WORK TO COMPLETE - Copy out only the lines of the listing below, starting at the line containing "This screenshot has width=1280, height=782." and ending at the line containing "click(x=17, y=15)", requests included. Offset every x and y coordinate in the answers by adding 120.

*** RECORDS FOR THE EXERCISE

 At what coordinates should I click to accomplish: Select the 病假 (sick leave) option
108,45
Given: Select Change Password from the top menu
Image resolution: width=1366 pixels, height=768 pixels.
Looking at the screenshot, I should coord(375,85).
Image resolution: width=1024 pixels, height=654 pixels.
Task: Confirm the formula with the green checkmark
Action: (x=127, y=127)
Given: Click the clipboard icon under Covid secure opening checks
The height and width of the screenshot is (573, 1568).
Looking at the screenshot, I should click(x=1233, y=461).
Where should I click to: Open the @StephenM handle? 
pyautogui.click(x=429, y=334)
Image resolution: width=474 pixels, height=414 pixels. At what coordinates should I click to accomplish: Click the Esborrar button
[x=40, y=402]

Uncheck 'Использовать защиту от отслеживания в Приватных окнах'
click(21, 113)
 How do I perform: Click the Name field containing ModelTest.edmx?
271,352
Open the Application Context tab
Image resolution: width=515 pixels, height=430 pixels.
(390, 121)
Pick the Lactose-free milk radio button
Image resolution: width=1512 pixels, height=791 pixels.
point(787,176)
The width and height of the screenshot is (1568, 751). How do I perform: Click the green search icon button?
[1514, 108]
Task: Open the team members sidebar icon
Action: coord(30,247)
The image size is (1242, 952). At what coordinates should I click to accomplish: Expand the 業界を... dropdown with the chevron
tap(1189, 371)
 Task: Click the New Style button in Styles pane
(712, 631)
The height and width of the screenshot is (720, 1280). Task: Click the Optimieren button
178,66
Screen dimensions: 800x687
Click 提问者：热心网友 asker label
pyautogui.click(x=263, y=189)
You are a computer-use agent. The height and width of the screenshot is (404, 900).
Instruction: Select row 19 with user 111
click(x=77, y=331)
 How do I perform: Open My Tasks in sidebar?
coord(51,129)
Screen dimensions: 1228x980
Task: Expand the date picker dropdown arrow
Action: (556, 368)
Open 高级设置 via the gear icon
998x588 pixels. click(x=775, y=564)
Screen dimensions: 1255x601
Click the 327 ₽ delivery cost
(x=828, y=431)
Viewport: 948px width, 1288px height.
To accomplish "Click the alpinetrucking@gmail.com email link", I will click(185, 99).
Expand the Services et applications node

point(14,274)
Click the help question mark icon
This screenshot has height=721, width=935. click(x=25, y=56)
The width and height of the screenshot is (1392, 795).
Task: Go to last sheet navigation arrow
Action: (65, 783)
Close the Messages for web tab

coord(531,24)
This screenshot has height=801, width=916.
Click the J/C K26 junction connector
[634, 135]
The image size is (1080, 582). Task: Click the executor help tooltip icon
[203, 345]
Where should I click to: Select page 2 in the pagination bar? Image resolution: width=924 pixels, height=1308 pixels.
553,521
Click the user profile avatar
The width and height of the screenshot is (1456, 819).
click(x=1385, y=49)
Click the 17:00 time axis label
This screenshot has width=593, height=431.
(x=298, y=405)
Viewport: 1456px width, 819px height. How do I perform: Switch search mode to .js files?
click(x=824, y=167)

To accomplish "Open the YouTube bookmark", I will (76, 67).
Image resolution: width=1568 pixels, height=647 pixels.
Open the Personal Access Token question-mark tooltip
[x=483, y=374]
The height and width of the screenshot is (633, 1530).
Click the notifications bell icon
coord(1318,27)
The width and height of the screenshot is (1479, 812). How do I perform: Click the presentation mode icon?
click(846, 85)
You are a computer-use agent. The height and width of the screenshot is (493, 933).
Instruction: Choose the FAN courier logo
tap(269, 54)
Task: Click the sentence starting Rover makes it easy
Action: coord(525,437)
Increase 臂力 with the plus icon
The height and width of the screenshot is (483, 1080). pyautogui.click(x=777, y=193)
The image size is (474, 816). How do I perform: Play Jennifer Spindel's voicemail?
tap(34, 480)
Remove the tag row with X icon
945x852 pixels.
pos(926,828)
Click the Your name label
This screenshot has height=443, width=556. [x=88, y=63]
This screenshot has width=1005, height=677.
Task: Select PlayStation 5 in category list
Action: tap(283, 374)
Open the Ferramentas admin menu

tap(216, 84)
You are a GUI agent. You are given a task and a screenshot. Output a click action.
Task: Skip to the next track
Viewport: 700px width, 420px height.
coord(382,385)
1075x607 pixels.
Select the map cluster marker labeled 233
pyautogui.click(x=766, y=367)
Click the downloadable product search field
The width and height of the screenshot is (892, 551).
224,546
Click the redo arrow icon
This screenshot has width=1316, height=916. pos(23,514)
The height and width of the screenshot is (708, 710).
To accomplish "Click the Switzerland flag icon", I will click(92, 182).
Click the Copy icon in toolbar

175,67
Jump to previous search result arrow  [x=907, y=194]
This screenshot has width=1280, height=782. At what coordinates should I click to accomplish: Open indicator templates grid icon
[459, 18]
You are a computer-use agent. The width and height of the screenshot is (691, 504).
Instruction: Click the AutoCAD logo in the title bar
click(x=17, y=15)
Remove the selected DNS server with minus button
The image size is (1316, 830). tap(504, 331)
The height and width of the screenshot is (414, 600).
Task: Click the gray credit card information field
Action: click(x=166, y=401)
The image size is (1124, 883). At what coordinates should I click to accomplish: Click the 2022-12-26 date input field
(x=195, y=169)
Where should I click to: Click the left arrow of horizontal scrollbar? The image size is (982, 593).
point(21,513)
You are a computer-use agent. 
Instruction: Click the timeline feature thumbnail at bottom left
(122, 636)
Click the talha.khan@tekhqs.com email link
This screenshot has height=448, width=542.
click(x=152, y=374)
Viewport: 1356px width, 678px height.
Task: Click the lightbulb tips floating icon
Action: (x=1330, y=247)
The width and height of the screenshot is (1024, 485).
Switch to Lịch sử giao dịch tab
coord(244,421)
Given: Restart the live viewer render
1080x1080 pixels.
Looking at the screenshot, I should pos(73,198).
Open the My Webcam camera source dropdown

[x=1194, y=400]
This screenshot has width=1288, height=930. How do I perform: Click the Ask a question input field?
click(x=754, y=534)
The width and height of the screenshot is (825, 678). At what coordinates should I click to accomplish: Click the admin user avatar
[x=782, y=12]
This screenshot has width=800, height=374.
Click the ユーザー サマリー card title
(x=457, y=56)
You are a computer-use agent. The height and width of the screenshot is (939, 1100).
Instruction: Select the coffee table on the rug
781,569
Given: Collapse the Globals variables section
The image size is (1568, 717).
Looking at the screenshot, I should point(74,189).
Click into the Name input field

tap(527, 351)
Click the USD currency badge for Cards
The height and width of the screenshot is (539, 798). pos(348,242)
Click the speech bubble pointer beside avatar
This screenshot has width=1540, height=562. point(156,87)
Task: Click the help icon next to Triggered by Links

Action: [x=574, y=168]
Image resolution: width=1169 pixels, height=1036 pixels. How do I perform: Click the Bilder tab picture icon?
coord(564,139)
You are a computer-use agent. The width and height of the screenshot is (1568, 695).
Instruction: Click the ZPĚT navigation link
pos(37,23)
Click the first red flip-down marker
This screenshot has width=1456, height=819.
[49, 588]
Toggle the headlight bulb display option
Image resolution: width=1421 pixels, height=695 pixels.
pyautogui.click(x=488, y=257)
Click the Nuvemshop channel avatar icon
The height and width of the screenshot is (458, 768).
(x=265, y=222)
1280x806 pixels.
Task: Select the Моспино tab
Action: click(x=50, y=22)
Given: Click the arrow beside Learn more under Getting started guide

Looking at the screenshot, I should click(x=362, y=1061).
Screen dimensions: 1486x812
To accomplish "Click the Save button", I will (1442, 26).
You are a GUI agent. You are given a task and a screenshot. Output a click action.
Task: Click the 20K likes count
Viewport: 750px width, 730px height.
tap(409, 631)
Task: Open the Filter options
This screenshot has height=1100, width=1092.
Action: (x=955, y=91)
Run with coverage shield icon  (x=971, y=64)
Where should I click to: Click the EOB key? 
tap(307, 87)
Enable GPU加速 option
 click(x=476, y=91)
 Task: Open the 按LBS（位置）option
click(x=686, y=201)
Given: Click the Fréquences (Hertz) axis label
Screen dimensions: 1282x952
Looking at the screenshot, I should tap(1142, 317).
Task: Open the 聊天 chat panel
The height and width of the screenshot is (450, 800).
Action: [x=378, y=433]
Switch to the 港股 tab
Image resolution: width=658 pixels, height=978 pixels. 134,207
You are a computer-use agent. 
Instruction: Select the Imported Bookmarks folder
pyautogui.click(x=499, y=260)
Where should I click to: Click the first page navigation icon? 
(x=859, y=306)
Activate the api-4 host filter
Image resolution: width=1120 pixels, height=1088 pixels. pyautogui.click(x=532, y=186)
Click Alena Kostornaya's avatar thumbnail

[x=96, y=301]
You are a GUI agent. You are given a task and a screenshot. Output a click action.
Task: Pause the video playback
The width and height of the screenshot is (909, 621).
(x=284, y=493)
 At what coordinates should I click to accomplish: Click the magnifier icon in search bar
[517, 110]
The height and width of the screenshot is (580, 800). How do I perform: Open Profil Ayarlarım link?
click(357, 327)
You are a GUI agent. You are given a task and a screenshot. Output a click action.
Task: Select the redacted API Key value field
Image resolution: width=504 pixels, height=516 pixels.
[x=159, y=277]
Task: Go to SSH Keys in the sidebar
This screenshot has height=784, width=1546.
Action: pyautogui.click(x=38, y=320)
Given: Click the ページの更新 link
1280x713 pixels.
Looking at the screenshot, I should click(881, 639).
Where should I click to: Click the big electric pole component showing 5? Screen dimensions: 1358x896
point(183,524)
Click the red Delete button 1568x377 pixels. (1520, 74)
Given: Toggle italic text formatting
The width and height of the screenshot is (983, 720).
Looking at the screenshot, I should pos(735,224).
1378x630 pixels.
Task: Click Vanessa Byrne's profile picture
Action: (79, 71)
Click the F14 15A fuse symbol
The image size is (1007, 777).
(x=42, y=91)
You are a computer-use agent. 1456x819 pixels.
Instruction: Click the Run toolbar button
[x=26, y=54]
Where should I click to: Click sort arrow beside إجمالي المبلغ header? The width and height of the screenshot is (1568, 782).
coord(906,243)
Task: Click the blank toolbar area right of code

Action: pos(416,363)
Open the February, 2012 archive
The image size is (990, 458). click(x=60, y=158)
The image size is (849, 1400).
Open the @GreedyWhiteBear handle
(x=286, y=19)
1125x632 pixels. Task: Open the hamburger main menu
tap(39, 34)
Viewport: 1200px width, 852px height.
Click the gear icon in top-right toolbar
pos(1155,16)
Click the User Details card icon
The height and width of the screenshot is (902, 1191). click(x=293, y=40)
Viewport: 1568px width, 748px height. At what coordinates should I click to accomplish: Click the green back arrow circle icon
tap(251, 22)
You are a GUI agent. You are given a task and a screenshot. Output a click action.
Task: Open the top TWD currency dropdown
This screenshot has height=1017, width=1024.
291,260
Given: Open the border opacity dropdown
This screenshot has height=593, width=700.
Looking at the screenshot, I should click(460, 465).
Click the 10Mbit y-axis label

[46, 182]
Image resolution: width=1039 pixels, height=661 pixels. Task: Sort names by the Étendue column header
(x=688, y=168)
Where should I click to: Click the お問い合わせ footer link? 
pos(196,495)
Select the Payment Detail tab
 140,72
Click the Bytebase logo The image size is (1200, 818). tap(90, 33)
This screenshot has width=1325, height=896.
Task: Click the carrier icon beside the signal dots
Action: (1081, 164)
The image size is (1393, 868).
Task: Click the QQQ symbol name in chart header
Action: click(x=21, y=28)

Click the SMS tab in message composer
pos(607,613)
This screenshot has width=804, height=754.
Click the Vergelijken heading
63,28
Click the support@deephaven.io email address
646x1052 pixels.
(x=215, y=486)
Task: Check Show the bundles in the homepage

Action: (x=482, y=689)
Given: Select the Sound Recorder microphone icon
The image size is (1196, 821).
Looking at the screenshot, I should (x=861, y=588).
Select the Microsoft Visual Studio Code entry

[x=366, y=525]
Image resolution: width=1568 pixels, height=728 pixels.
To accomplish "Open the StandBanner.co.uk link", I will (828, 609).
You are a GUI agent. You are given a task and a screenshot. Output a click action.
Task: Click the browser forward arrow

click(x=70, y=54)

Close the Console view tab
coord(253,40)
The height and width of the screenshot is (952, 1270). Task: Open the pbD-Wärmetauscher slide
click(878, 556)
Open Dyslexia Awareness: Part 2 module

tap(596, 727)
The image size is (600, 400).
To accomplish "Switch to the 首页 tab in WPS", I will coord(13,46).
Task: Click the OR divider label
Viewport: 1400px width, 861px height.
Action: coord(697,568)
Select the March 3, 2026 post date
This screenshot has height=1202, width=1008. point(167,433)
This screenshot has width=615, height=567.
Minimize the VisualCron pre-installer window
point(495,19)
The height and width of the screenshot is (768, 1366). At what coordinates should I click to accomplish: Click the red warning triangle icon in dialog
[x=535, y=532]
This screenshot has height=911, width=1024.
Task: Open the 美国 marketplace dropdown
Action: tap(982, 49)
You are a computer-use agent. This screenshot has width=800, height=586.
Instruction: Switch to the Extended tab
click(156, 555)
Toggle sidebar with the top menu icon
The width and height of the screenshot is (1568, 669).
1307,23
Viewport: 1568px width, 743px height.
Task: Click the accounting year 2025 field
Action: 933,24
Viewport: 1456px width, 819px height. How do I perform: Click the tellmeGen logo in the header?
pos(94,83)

******

FINISHED TASK -
This screenshot has width=1280, height=782. At what coordinates should I click to accomplish: Open indicator templates grid icon
[579, 138]
You are a computer-use agent. The width and height of the screenshot is (691, 504).
Instruction: Click the AutoCAD logo in the title bar
click(x=137, y=135)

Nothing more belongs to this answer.